> TASK OBJECTIVE: Print exactly the lines from the line with "This screenshot has height=388, width=459." to the last line of the data, please, both included.

____ MATERIAL FOR THE TASK

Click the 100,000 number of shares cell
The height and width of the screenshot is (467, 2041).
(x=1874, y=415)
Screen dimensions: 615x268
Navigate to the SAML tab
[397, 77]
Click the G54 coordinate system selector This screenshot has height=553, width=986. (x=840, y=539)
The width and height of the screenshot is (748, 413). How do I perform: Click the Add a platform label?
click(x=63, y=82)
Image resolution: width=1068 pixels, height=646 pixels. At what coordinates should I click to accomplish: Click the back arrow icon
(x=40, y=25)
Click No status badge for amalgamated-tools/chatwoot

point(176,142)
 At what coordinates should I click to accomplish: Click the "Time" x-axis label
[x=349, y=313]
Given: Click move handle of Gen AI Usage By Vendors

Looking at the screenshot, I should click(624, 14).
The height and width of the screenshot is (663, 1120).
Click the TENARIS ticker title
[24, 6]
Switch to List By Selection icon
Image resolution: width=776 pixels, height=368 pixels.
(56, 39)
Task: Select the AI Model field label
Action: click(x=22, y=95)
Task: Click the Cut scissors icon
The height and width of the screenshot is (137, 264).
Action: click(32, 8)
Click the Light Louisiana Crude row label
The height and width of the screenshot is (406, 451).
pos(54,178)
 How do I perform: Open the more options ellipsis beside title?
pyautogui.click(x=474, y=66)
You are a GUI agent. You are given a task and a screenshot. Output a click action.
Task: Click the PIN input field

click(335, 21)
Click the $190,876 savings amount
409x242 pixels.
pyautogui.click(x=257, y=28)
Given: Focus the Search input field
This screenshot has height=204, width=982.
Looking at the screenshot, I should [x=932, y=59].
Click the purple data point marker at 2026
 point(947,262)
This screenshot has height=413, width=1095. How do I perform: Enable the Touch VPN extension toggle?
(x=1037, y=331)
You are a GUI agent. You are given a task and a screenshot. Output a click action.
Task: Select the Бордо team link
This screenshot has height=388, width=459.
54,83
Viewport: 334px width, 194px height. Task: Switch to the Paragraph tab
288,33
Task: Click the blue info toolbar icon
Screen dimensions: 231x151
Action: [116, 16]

________

> EXPECTED ANSWER:
This screenshot has height=388, width=459.
54,83
Viewport: 334px width, 194px height. Task: Switch to the Paragraph tab
288,33
Task: Click the blue info toolbar icon
Screen dimensions: 231x151
Action: [116, 16]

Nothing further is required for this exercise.